Kuil Rehabilitasi di Thailand Tutup Usai Diduga Langgar HAM dan Siksa Pasien
AFP/Romeo Gacad
Dunia

Kuil itu diduga memperlakukan pasien secara tidak semestinya dengan memberi mereka makan hanya satu kali sehari, memaksa mereka untuk hidup di lingkungan kotor.

WowKeren - Sebuah kuil Thailand di provinsi Kanchanaburi, Thailand barat, "Wat Tha Phu Rat Bamrung" yang juga dikenal sebagai "Wat Tha Phu", diperintahkan untuk tutup.
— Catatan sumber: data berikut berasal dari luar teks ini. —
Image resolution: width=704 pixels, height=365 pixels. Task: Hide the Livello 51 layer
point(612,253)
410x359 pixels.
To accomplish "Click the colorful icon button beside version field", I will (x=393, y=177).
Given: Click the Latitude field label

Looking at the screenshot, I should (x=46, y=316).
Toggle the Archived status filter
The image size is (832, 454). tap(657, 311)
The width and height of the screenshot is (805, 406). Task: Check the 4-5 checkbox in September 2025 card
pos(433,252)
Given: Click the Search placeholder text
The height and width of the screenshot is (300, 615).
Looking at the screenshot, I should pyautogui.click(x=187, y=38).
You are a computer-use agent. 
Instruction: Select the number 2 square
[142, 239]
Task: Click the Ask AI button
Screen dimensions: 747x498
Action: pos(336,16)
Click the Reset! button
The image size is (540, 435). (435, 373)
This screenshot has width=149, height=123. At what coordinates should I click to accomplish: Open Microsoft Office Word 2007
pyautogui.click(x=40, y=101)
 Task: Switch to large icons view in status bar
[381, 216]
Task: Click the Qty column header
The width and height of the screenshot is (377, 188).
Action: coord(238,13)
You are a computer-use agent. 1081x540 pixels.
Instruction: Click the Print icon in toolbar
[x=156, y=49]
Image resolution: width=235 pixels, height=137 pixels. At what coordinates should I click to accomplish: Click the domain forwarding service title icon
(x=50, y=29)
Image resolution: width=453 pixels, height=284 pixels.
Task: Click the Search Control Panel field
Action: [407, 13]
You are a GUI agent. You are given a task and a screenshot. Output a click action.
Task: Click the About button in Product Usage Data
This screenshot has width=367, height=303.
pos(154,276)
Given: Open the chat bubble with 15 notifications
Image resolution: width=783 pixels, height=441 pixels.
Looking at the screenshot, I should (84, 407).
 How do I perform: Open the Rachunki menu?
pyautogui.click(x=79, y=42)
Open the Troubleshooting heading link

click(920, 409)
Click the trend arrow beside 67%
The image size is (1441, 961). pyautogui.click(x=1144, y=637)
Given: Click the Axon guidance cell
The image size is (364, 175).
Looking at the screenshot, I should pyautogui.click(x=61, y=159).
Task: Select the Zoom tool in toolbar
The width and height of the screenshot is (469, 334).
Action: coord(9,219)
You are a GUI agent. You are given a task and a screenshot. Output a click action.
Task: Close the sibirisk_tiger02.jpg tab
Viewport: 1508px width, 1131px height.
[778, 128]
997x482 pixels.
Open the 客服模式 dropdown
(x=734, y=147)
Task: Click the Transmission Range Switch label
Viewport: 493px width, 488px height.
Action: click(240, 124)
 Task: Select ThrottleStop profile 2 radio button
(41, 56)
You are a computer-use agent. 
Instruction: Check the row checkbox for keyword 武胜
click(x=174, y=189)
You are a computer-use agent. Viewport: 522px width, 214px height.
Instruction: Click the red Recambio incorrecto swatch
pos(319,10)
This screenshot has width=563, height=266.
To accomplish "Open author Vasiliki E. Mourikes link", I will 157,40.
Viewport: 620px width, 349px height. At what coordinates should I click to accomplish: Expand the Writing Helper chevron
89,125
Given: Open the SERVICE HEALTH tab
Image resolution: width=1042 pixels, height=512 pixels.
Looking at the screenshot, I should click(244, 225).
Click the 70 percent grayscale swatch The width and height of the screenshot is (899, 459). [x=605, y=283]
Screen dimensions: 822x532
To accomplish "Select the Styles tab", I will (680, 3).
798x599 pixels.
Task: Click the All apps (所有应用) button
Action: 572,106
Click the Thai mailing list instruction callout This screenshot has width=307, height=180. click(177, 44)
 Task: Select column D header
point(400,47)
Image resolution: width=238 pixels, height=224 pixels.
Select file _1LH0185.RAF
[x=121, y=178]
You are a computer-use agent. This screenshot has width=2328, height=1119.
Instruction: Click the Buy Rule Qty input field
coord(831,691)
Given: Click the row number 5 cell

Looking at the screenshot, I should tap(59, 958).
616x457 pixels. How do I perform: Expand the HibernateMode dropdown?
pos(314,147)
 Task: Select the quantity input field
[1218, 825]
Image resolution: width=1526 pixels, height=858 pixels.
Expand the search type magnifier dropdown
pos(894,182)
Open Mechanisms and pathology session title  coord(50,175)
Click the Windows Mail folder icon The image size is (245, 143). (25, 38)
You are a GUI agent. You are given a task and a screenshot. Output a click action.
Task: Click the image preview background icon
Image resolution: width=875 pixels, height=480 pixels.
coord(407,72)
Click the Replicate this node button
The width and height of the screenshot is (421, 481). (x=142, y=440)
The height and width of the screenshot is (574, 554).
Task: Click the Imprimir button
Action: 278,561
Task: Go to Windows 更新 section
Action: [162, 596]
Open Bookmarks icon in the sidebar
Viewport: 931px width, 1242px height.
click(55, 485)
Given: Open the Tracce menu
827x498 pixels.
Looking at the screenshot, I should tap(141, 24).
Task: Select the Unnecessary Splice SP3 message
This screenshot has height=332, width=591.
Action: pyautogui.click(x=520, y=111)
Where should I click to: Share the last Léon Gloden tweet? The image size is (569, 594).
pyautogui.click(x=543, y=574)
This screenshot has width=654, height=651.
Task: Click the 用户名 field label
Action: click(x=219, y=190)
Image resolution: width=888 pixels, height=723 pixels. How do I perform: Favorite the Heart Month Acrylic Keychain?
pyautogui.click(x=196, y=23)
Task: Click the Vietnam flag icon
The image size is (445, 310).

Langkah itu diambil menyusul tuduhan penyiksaan dan pelanggaran hak asasi manusia yang terjadi pada kuil yang juga berfungsi sebagai tempat rehabilitasi narkoba itu.

Kuil itu diduga memperlakukan pasien secara tidak semestinya dengan memberi mereka makan hanya satu kali sehari, memaksa mereka untuk hidup di lingkungan kotor, dan menyiksa pasien. Seorang pengacara dan seorang dukun telah meminta polisi Divisi Penindasan Kejahatan untuk menyelidiki dan menuntut mereka yang bertanggung jawab atas dugaan penyiksaan dan berbagai pelanggaran hak asasi manusia yang terjadi.

Dukun Jeeraphan Phetkhao dan pengacara Paisarn Ruangrit memelopori 10 perwakilan untuk lebih dari 200 pria yang dibebaskan oleh tentara dari fasilitas rehabilitasi narkoba Wat Tha Phu Rat Bamrung. Secara total, 216 pria dibebaskan dari rehabilitasi dan diturunkan di rumah sakit lapangan pada Senin (20/9) malam.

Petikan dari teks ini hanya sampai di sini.